The Wall Street Journal - Why Trump’s Tariff Idol, McKinley, Abandoned His Own Tariff Policy | WSJ
The video explores the historical context of tariffs in the U.S., focusing on President McKinley's use of tariffs for revenue, restriction, and reciprocity. Initially, tariffs were a major source of government revenue, but as the economy evolved, McKinley shifted towards using tariffs to protect domestic industries and later to negotiate trade agreements. This shift was due to the changing economic landscape, where the U.S. needed to open foreign markets for its surplus production. President Trump is seen following a similar playbook, aiming to use tariffs to generate revenue, protect domestic industries, and negotiate better trade terms. However, the video highlights the challenges of achieving all three objectives simultaneously in today's global economy, where integrated supply chains make tariffs more disruptive.
Key Points:
- Tariffs historically served three purposes: revenue, restriction, and reciprocity.
- McKinley initially used tariffs to generate revenue and protect industries but later advocated for trade agreements.
- Trump aims to use tariffs for similar objectives but faces modern economic complexities.
- Achieving revenue, restriction, and reciprocity simultaneously is challenging due to global supply chains.

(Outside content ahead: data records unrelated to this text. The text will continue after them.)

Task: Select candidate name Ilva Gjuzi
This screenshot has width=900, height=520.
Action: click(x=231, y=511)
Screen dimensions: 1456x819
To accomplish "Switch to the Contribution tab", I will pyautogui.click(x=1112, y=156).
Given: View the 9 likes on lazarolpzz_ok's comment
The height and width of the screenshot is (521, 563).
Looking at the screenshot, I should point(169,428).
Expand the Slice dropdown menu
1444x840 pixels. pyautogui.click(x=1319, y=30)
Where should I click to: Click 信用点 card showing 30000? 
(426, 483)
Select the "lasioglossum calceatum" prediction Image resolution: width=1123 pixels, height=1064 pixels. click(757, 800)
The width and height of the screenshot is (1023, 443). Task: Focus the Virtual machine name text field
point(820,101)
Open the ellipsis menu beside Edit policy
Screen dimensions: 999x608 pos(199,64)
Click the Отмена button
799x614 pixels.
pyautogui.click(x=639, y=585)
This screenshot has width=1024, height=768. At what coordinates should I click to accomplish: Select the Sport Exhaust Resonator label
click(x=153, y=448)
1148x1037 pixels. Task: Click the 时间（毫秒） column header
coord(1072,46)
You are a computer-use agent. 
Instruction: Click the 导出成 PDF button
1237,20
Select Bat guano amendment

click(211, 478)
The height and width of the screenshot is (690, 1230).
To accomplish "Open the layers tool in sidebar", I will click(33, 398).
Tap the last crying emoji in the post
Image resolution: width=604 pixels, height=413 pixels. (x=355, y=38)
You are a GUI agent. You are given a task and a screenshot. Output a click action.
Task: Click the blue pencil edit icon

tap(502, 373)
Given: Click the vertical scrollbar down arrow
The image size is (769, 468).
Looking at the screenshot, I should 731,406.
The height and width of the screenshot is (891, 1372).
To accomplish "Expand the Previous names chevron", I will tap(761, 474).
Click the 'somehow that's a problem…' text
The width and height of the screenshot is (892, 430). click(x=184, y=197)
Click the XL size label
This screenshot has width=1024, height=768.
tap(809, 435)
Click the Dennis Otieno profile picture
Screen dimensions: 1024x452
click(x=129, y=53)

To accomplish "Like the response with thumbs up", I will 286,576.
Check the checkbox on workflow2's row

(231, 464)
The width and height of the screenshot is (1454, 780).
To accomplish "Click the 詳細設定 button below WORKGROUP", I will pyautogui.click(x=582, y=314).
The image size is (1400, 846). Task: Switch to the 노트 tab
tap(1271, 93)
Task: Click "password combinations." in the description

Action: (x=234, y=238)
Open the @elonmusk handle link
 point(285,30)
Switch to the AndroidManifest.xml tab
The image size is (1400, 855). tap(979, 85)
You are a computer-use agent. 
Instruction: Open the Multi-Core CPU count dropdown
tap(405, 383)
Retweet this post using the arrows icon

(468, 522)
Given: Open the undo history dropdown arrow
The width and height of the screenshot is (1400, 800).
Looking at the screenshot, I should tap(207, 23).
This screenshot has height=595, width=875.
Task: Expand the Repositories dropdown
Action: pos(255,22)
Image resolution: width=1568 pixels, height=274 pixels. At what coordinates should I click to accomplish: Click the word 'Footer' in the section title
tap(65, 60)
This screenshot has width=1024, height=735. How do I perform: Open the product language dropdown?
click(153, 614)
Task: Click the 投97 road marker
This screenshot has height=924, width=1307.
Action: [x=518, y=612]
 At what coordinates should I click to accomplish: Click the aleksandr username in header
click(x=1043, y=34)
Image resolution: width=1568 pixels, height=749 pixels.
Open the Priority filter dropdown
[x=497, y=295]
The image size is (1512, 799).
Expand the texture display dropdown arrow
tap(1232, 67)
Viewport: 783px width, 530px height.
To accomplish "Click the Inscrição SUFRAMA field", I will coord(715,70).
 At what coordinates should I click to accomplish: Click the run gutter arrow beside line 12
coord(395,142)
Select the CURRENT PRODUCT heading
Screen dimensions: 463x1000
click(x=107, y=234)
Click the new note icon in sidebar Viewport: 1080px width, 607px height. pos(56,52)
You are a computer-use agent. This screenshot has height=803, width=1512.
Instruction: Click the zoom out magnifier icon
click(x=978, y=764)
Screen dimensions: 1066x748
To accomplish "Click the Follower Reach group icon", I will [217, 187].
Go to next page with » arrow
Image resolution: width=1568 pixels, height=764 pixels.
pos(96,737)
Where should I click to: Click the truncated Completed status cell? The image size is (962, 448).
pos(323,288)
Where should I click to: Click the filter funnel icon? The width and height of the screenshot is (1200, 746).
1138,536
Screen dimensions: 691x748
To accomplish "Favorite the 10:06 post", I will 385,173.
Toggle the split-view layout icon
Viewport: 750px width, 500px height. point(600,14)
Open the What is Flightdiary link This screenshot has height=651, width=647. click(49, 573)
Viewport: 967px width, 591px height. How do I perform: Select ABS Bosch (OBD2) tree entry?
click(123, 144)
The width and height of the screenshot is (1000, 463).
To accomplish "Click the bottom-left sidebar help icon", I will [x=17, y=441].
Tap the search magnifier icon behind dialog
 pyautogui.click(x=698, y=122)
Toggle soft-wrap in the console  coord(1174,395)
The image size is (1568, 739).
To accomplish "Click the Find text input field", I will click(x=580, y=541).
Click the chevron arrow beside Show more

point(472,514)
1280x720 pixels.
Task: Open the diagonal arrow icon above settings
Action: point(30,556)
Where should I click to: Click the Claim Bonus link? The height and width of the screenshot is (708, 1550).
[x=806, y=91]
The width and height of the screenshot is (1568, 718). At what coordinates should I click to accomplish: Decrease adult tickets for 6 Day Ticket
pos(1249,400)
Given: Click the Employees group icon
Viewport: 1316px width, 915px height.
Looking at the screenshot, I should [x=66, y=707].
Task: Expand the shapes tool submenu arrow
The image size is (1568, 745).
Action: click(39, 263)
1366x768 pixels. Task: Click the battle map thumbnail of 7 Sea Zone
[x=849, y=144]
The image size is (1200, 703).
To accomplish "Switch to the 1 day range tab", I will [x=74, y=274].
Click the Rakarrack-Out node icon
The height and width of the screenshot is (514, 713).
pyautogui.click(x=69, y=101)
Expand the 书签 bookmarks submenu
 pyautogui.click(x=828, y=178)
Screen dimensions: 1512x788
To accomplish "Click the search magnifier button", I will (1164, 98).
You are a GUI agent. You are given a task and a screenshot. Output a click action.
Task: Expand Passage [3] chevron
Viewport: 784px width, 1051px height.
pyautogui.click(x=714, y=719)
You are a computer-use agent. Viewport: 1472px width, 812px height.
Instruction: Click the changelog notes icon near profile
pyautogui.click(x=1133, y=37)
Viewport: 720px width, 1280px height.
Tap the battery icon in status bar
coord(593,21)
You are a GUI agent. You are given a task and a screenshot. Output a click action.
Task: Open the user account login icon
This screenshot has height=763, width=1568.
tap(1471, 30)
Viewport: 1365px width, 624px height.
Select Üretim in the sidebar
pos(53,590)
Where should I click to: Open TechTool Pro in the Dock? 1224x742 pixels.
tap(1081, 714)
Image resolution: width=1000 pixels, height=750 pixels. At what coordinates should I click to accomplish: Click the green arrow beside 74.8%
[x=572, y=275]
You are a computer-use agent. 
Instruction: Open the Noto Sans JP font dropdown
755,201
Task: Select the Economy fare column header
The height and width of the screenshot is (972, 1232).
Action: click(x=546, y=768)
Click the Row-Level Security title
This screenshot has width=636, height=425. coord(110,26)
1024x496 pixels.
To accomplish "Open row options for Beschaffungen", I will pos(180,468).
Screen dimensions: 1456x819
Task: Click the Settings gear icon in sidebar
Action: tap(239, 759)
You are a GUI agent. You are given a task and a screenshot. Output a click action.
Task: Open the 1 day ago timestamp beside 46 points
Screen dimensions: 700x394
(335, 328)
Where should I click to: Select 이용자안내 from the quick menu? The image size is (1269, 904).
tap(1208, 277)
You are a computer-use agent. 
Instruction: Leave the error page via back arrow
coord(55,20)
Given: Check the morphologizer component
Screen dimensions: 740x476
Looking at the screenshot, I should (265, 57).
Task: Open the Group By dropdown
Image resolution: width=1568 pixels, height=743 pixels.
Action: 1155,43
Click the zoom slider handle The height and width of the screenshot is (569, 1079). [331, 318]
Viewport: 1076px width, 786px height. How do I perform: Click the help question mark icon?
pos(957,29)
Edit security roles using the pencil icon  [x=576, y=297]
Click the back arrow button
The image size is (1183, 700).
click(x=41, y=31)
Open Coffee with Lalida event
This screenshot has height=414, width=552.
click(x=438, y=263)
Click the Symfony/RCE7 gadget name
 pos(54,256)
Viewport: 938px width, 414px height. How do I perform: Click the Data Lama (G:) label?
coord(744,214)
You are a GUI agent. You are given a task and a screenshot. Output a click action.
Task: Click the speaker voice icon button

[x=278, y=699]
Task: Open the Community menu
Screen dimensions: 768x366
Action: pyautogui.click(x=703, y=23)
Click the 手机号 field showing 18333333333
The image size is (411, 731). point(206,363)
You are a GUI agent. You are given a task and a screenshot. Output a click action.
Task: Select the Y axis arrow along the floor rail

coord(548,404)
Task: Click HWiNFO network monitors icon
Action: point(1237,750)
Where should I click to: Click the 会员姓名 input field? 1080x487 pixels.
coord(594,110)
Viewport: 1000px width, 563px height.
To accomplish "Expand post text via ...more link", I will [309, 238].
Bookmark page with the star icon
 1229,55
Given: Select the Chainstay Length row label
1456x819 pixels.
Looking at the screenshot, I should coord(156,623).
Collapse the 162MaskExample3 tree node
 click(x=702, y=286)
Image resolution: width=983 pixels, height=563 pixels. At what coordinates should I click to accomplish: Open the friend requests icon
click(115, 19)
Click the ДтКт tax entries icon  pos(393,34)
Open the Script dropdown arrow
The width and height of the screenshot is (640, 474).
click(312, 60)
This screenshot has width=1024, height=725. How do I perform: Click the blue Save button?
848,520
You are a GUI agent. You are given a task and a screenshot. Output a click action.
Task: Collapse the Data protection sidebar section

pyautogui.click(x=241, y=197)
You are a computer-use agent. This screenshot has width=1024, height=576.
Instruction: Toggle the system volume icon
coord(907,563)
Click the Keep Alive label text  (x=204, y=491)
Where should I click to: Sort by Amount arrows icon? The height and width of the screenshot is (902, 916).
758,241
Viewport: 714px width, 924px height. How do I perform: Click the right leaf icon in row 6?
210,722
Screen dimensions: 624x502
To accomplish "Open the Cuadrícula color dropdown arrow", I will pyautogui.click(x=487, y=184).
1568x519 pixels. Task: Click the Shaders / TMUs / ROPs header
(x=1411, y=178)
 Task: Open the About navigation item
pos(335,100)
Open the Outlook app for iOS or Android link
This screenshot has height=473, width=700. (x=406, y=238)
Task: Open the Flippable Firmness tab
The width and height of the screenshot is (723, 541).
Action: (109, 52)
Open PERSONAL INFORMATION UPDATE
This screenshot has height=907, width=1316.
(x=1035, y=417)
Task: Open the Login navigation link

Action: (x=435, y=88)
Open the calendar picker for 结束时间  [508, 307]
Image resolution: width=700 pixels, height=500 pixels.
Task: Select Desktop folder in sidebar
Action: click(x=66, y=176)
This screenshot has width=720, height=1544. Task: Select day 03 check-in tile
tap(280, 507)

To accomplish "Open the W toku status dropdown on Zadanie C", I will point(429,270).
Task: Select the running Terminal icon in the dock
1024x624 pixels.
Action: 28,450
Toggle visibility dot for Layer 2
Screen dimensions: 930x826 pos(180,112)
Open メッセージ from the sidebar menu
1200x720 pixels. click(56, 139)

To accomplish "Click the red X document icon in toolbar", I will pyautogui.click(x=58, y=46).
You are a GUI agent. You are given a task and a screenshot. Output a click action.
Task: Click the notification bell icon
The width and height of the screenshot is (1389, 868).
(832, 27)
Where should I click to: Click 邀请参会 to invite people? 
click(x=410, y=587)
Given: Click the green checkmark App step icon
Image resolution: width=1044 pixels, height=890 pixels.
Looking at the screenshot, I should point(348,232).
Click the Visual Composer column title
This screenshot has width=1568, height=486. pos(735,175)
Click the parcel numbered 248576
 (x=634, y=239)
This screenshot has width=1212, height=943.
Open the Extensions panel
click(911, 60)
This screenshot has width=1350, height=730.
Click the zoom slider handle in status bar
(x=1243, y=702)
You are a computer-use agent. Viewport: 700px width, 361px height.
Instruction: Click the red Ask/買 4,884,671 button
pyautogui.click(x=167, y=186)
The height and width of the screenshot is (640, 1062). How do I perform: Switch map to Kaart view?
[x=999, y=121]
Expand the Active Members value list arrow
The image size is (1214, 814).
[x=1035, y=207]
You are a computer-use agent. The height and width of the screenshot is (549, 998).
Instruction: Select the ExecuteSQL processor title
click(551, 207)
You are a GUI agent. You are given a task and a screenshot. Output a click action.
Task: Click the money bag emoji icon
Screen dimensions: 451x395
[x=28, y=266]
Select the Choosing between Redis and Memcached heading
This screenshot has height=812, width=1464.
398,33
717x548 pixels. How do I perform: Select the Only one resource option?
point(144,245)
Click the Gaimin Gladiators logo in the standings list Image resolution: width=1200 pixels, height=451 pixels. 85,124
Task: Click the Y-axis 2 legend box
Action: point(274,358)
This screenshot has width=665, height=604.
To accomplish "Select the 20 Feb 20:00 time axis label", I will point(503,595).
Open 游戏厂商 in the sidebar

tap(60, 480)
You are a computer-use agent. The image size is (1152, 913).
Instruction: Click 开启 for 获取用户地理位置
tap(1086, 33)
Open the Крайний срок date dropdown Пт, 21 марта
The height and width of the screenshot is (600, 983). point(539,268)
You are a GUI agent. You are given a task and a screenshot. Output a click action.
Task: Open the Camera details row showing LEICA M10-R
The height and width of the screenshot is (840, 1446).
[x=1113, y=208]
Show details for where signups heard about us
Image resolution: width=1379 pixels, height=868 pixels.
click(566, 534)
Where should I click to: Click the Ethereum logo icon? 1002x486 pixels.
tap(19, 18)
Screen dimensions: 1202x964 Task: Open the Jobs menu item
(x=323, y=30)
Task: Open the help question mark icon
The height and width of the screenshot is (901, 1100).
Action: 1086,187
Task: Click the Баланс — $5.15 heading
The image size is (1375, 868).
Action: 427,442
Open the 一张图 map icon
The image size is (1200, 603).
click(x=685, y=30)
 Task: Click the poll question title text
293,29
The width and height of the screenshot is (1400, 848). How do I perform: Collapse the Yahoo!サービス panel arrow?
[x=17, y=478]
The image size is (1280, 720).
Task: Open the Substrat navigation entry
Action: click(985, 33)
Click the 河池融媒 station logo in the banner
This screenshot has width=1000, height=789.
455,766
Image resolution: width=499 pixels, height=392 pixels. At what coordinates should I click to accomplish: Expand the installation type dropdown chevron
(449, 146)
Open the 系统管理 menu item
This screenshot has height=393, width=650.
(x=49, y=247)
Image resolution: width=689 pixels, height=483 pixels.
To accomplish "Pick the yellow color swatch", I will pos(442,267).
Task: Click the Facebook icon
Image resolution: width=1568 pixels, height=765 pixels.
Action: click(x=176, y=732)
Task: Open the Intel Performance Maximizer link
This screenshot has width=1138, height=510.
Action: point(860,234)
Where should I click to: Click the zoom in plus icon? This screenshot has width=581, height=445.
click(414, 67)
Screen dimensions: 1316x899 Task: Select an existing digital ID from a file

- Tariffs today can disrupt international commerce more than in McKinley's time.
Details:
1. 🎩 Tariff Inspirations: Trump & McKinley
1.1. McKinley's Early Tariff Policies
1.2. McKinley's Later Policy Shifts
1.3. Trump's Tariff Inspirations
2. 📖 The Three Rs of Tariffs: Revenue, Restriction, Reciprocity
- Tariffs have historically served three main objectives: revenue generation, trade restriction, and reciprocity, impacting both national economies and international relations.
- In the past, tariffs were a primary revenue source for the US government, accounting for nearly 100% of its revenue 200 years ago and about 50% during the 1880s, which led to a fiscal surplus after the Civil War debt was paid off.
- The historical debate on tariff rates involves the Laffer Curve, highlighting differing views on revenue maximization: Republicans argued that higher tariff rates would reduce imports and thus revenue, while Democrats believed that lowering tariffs would decrease the taxable base and revenue.
- Although tariffs now contribute approximately 2% to US government revenue, understanding their historical significance can inform current economic strategies and trade policies.